# taz.de -- Beauftragte Högl über die Bundeswehr: „Auch unser Land verteidigen“
       
       > Soll das Geld aus dem Sondervermögen auch für Hacker genutzt werden?
       > Nein, so die Wehrbeauftragte Eva Högl. Zugleich fordert sie eine Reform
       > des Beschaffungswesens.
       
 (IMG) Bild: War früher friedensbewegt: Eva Högl, die Wehrbeauftragte des Bundestags (SPD)
       
       taz: Frau Högl, wie finden Sie [1][die Toten Hosen]? 
       
       Eva Högl: Die Toten Hosen höre ich eher weniger. Aber ich habe mit Freude
       festgestellt, dass Campino gesagt hat: Wenn er heute noch mal entscheiden
       müsste, würde er zur Bundeswehr gehen und Wehrdienst ableisten. Das fand
       ich cool.
       
       Das sind schon seltsame Zeiten, wenn ein Punkmusiker so eine Aussage
       trifft. 
       
       Das sind schwierige Zeiten. Aber wie soll es anders sein, wenn es einen
       brutalen [2][Krieg in der Ukraine] gibt? Das verändert alles. Man muss ganz
       viele Dinge ganz neu denken. Und wenn ich noch mal auf Campino zurückkommen
       darf: Es wird jetzt mehr Menschen klar, warum wir die Bundeswehr haben,
       wofür wir sie brauchen. Auch denjenigen, denen das vielleicht vorher egal
       war oder die sich mit Militär schwergetan haben.

Datenauszug>
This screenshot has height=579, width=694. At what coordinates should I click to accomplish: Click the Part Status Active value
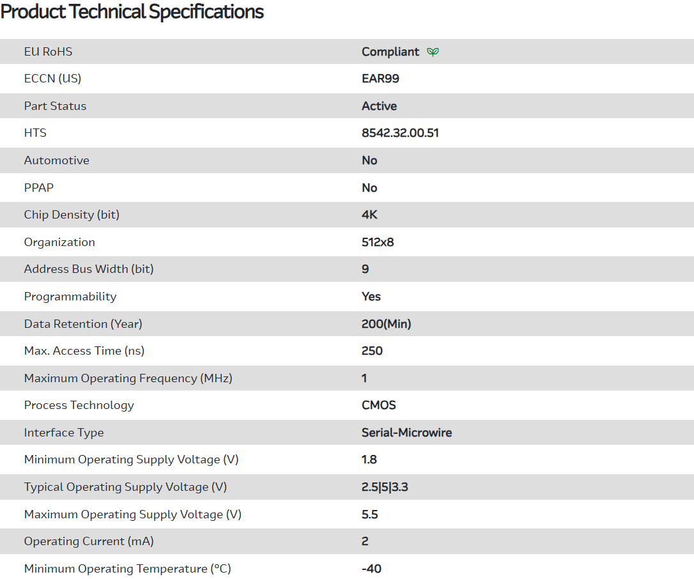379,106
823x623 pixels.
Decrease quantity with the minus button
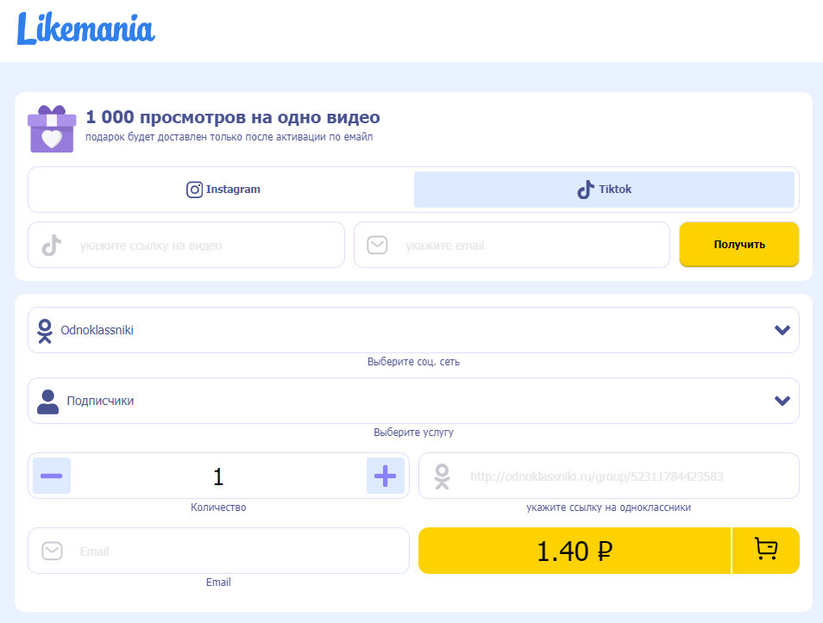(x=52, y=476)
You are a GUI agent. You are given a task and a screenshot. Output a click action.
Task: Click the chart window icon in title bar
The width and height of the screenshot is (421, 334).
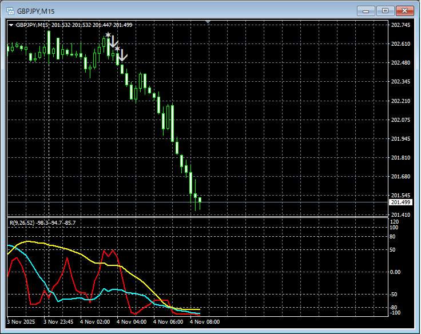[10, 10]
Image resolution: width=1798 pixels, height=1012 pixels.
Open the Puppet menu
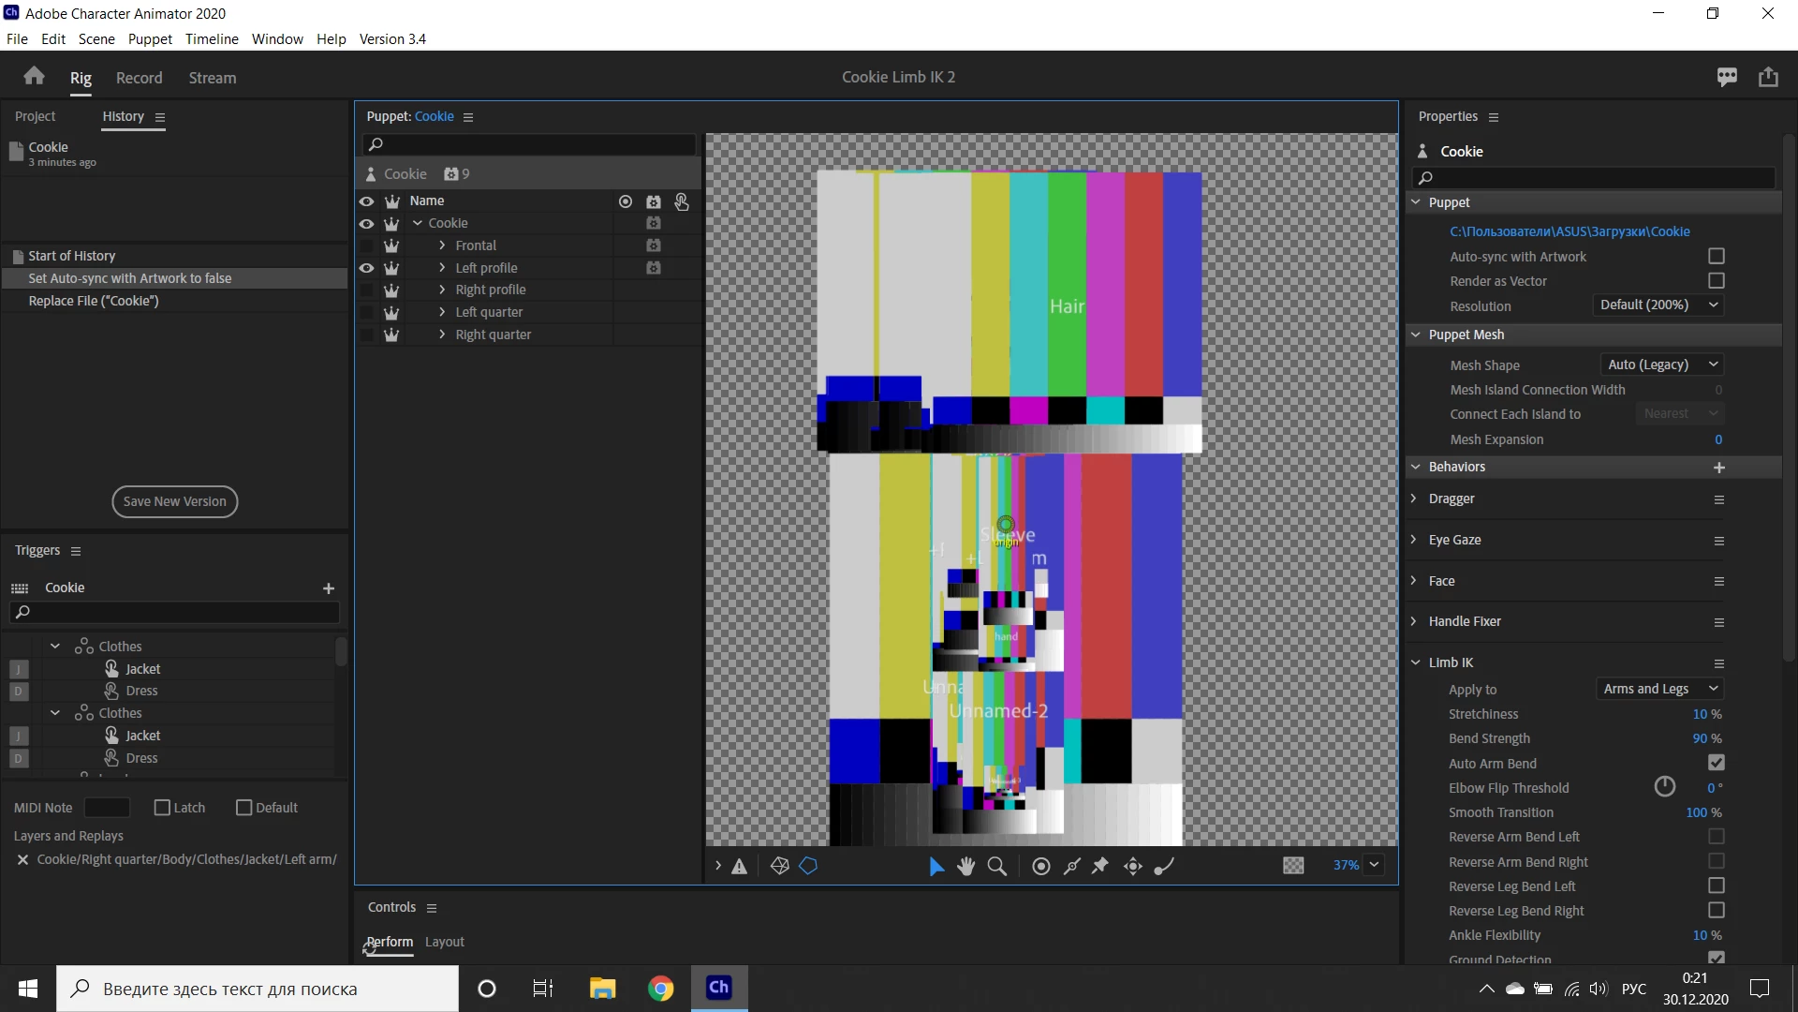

Aufgabenstellung> Schreiben Sie aus dem Interview mit der Wehrbeauftragten Eva Högl den Abschnitt wortgetreu ab, der mit den Worten beginnt, die „Das sind schon“ enthalten, und mit „Militär schwergetan haben.“ endet.

Vollständige Antwort>
Das sind schon seltsame Zeiten, wenn ein Punkmusiker so eine Aussage
       trifft. 
       
       Das sind schwierige Zeiten. Aber wie soll es anders sein, wenn es einen
       brutalen [2][Krieg in der Ukraine] gibt? Das verändert alles. Man muss ganz
       viele Dinge ganz neu denken. Und wenn ich noch mal auf Campino zurückkommen
       darf: Es wird jetzt mehr Menschen klar, warum wir die Bundeswehr haben,
       wofür wir sie brauchen. Auch denjenigen, denen das vielleicht vorher egal
       war oder die sich mit Militär schwergetan haben.